Passage shown:
15.7 Example 7

How much heat, in calories, should be removed to convert 25 g of molten lead at its melting point, in solid lead at 310 C? (Specific heat of the lead = 0.031 cal/g*K, heat of fusion of the lead = 5.54 cal/g, and melting temperature of the lead = 327 C).

Solution with FisicaLab

Select the Thermodynamics group and, inside this, the Calorimetry and gases module. Erase the content of the chalkboard. And add one element Process, one element Heat extracted (applied to the element Process), one element Change of state solid-liquid and one element Block. As show the image below (the yellow arrow are only to indicate the direction of the process):

To the element Heat extracted, we have, using the conversion factor to calories:

Q

Q @ cal

To the element Process (the elements Block and Change of state gonna be called Solid and Fusion respectively), we have:

Name

0

Object 1

Fusion

Object 2

Solid

Object 3

0

Object 4

0

Object 5

0

To the element Block, called Solid, we have:

Name

Solid

m

25 @ g

c

0.031 @ cal/g*K

Ti

327 @ C

Tf

310 @ C

Note that the initial temperature is 327 C and the final 310 C. Now to the element Change of state solid-liquid, called Fusion, we have care with direction of the change of state (sign <). Then:

Name

Fusion

m

25 @ g

cf

5.54 @ cal/g

Sense

<

Now click in the icon Solve to get the answer:

Q = 151.675 cal ;
Status = success.

Aim 1:
Sum up the FisicaLab lead example in two sentences.
Aim 2:
Reproduce the FisicaLab lead example word for word from "15.7 Example 7" to "lead = 327 C).".
You won't need the material after this.

Data provided:
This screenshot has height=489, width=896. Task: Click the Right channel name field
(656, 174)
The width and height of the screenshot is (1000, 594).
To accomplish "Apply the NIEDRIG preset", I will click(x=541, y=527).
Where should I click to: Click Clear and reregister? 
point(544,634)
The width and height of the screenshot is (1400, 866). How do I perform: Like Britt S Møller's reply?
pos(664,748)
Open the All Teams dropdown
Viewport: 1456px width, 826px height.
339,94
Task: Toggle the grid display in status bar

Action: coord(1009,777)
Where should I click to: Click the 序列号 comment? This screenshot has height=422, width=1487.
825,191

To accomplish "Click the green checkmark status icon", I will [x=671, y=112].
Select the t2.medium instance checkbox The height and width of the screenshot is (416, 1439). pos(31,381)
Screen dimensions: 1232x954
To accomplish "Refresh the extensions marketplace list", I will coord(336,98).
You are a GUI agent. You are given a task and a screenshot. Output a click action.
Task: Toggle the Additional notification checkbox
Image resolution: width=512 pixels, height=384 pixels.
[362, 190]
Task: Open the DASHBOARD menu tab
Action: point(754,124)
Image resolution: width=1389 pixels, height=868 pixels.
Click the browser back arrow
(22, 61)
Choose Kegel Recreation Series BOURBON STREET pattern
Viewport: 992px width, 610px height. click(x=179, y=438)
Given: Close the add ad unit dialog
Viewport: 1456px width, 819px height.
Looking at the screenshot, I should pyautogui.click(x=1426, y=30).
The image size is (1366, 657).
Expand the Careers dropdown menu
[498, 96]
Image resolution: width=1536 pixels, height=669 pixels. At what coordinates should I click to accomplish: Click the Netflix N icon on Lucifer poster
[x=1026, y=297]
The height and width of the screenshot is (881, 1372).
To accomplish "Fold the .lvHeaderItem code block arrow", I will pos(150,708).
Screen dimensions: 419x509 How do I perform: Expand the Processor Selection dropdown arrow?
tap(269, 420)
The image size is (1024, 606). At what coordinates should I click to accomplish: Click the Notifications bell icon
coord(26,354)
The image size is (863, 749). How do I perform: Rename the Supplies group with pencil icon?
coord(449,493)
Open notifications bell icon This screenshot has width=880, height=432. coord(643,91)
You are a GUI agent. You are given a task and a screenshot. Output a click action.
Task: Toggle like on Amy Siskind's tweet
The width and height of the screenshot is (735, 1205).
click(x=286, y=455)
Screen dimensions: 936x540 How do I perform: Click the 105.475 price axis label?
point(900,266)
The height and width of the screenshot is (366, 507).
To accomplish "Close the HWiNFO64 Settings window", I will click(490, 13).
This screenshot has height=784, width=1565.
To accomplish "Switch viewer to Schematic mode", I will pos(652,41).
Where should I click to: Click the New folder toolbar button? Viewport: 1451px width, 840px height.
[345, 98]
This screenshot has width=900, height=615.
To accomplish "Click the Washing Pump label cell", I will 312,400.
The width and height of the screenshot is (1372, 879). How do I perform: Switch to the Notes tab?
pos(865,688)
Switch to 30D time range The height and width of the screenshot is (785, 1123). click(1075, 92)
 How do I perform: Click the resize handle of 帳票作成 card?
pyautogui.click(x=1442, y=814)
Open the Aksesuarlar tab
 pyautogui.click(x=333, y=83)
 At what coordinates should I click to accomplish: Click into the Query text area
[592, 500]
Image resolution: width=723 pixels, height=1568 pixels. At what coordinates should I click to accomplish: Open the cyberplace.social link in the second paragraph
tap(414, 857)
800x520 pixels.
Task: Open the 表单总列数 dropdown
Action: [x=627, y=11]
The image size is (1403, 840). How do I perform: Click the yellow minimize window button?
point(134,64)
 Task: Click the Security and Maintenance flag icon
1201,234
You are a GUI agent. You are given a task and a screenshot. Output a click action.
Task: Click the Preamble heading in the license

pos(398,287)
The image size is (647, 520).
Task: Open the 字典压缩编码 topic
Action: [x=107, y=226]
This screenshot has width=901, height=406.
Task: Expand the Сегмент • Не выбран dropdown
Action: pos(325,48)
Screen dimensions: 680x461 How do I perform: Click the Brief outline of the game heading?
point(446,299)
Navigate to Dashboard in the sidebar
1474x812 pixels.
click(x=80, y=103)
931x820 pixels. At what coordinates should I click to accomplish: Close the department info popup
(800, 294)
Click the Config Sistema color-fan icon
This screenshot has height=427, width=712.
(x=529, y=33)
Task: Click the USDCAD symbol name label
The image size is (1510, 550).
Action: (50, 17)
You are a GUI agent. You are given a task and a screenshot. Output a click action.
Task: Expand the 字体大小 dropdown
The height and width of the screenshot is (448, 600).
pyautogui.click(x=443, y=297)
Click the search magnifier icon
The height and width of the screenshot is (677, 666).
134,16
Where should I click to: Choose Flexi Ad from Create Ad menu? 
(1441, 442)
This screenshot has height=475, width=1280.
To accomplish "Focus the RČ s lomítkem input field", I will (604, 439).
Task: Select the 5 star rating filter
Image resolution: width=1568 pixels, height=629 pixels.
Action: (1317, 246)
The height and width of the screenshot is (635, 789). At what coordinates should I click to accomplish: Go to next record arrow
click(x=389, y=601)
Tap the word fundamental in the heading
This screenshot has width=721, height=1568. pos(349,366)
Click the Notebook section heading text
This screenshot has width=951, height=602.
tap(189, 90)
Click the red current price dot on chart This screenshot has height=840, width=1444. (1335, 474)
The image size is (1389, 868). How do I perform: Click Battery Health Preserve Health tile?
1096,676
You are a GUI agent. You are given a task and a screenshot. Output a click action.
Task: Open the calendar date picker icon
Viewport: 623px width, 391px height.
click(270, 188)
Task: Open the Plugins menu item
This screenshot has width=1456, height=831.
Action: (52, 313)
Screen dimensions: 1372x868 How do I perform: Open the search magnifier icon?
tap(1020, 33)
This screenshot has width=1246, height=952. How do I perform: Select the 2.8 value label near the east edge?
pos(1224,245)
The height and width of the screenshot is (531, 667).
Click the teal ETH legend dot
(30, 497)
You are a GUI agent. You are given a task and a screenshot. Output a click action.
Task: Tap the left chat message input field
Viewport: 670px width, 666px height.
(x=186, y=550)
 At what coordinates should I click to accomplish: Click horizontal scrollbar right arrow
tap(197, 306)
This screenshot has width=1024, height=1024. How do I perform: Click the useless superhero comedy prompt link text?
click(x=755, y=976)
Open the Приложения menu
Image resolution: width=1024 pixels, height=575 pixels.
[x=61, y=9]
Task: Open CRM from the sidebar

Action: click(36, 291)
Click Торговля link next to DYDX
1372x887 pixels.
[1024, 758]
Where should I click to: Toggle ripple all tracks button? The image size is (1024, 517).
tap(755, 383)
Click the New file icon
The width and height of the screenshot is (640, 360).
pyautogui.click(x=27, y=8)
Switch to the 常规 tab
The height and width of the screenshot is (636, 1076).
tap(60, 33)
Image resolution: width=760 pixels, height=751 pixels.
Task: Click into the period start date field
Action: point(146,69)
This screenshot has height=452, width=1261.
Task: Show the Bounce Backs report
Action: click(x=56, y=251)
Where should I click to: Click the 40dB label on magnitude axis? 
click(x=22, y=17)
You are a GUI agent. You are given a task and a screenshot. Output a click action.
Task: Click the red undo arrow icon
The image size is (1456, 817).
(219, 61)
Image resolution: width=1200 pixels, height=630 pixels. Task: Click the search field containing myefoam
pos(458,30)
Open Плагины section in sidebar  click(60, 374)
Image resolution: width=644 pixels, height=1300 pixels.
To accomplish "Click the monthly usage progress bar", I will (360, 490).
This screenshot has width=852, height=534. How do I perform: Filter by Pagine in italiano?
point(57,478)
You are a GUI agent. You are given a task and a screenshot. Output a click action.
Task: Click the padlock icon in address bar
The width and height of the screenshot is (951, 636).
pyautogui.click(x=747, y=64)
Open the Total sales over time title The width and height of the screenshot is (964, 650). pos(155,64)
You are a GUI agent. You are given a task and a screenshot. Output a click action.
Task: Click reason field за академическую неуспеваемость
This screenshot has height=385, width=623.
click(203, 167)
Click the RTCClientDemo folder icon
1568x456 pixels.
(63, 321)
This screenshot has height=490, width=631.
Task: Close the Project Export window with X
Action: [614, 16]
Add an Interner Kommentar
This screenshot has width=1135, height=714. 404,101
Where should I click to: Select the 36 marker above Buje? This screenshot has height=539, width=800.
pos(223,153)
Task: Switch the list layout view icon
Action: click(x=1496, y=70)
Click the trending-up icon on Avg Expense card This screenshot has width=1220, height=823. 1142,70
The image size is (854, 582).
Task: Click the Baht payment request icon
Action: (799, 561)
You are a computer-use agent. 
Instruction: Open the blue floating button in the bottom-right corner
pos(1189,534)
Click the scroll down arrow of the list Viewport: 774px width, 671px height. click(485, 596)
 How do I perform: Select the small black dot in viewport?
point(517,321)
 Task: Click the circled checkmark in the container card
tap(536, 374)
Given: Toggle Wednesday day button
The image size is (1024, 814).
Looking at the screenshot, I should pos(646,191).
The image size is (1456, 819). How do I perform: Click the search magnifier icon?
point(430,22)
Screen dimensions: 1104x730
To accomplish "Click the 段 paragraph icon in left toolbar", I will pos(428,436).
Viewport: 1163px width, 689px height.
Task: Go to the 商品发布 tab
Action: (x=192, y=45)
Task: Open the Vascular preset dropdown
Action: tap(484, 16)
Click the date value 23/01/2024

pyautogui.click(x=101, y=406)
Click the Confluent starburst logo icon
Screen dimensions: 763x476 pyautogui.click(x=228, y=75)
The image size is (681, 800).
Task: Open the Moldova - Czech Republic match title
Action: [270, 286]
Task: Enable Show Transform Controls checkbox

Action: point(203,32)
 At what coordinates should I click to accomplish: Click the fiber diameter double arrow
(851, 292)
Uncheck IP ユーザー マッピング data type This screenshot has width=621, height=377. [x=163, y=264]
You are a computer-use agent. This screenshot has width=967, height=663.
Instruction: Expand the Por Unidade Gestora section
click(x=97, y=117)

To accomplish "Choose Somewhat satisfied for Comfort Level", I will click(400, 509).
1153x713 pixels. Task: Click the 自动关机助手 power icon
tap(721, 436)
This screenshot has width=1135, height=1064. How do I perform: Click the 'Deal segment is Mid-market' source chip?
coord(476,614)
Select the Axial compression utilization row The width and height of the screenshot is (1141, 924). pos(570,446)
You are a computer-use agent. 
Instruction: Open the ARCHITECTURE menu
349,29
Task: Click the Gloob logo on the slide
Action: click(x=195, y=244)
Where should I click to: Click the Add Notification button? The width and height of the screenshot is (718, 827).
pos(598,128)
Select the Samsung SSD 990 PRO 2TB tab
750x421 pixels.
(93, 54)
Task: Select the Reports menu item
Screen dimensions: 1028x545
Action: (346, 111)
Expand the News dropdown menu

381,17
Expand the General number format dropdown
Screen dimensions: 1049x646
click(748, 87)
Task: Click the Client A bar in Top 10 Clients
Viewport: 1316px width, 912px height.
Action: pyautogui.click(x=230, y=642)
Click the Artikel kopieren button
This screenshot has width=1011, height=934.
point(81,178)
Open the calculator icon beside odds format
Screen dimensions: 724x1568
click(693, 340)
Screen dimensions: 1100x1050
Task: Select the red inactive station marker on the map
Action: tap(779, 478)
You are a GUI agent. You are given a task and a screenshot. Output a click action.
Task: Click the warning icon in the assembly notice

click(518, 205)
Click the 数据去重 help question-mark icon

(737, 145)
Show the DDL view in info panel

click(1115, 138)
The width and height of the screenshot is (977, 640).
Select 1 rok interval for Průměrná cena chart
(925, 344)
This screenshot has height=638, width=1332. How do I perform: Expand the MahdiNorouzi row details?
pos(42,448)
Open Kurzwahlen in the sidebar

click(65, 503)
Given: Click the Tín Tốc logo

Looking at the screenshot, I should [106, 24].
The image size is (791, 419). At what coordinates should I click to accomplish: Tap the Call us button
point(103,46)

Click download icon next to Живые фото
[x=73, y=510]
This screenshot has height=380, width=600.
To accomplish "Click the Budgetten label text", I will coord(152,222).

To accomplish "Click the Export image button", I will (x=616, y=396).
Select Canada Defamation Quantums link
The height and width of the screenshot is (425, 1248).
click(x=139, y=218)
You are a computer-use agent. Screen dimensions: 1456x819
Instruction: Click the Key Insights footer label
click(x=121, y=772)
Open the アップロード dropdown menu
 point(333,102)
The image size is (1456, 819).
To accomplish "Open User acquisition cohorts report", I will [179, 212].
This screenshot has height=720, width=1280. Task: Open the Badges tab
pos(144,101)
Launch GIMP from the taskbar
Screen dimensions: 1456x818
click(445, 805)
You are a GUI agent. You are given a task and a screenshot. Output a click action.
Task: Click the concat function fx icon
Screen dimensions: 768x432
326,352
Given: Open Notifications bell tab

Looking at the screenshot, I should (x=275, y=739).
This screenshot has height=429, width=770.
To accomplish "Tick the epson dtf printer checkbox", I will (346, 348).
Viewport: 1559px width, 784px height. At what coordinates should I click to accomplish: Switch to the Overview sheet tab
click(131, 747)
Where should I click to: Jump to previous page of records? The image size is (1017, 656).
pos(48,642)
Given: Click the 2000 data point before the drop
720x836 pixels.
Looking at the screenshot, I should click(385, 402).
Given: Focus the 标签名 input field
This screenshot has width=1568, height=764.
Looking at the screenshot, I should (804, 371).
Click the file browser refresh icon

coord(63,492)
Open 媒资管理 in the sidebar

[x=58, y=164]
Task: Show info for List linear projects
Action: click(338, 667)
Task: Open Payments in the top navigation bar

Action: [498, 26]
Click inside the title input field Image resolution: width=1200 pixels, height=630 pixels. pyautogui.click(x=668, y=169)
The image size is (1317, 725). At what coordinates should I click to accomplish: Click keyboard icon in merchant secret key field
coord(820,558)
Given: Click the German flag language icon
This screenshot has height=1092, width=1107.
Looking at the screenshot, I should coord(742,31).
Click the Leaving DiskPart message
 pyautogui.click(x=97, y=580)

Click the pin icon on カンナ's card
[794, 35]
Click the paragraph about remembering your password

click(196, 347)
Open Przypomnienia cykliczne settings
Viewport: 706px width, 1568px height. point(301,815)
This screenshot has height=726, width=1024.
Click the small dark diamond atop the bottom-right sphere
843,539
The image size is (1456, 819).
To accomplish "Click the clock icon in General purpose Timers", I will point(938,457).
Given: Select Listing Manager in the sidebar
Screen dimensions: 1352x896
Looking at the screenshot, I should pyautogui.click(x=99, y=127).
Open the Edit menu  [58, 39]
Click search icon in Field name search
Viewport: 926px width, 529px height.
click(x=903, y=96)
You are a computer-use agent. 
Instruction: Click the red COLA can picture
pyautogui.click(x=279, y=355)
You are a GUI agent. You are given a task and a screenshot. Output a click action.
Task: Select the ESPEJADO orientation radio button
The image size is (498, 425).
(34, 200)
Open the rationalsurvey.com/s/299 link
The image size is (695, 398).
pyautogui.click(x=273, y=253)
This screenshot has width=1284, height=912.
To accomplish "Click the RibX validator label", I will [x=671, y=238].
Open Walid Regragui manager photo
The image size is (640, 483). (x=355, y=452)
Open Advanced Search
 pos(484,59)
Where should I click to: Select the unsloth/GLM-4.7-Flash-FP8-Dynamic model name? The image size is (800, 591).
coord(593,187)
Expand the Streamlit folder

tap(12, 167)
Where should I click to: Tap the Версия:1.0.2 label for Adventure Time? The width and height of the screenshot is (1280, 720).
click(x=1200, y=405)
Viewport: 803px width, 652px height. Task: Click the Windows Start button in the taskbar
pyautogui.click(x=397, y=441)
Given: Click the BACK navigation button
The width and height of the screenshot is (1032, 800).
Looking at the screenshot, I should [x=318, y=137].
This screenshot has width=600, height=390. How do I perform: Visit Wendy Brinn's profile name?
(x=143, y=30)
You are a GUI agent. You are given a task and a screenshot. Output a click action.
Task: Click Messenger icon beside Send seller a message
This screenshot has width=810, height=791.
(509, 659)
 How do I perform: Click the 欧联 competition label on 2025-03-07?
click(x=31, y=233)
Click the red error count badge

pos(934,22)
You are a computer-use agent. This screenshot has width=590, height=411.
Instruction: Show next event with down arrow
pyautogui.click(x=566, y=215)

Written answer 1:
The example asks how many calories must be removed to turn 25 g of molten lead at its 327 C melting point into solid lead at 310 C. In FisicaLab's Calorimetry and gases module, it sets up Process, Heat extracted, Change of state solid-liquid and Block elements, enters the given values with the sense of the change of state set to <, and solving gives Q = 151.675 cal.

Written answer 2:
15.7 Example 7

How much heat, in calories, should be removed to convert 25 g of molten lead at its melting point, in solid lead at 310 C? (Specific heat of the lead = 0.031 cal/g*K, heat of fusion of the lead = 5.54 cal/g, and melting temperature of the lead = 327 C).